• **Exercise data**

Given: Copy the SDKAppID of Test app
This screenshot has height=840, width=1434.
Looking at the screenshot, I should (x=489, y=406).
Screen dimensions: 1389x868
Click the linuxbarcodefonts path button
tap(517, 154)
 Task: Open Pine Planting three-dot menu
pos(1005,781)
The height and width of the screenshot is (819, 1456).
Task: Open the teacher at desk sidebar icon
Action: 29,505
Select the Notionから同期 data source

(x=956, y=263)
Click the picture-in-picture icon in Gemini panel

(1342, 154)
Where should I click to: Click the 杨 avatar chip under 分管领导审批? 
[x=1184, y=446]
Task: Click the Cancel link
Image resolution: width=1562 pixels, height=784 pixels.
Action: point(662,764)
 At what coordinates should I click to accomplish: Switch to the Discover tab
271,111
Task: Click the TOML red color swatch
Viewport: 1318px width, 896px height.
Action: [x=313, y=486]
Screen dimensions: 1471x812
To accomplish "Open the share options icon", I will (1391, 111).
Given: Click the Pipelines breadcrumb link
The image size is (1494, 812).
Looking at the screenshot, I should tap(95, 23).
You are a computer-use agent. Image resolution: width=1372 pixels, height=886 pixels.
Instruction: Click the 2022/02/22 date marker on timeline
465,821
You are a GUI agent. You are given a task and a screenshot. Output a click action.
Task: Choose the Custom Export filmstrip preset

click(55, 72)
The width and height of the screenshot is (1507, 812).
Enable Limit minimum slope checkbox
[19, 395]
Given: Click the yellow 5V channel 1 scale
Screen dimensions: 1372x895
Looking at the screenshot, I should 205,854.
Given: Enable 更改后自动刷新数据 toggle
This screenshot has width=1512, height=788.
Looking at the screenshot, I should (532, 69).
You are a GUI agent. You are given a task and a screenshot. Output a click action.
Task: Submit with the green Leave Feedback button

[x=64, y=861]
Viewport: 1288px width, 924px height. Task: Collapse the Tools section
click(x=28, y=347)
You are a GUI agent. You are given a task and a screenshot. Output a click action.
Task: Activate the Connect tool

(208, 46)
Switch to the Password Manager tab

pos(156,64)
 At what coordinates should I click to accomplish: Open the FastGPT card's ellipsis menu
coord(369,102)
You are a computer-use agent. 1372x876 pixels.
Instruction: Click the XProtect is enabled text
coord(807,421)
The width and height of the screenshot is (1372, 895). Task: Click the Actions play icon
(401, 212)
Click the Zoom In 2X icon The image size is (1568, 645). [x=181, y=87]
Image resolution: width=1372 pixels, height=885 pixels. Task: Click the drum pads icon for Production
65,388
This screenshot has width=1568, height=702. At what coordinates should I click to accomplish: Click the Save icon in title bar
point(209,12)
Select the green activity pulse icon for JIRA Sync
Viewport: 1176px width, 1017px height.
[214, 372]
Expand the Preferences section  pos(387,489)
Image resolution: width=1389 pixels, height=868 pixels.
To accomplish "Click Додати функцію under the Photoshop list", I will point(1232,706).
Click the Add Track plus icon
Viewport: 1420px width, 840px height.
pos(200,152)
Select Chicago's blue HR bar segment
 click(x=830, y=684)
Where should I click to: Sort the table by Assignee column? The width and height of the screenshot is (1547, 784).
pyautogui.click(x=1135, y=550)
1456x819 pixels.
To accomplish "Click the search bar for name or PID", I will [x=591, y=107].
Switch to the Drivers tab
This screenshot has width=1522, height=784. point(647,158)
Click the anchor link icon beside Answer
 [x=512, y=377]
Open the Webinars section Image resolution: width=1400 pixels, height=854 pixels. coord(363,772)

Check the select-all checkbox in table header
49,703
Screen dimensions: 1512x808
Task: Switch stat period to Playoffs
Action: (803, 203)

• **Exercise**
Within the records, filter for lines that contain the word "will" and show each one.

• **Answer**
To accomplish "Open the share options icon", I will (1391, 111).
To accomplish "Click Додати функцію under the Photoshop list", I will point(1232,706).
To accomplish "Click the search bar for name or PID", I will [x=591, y=107].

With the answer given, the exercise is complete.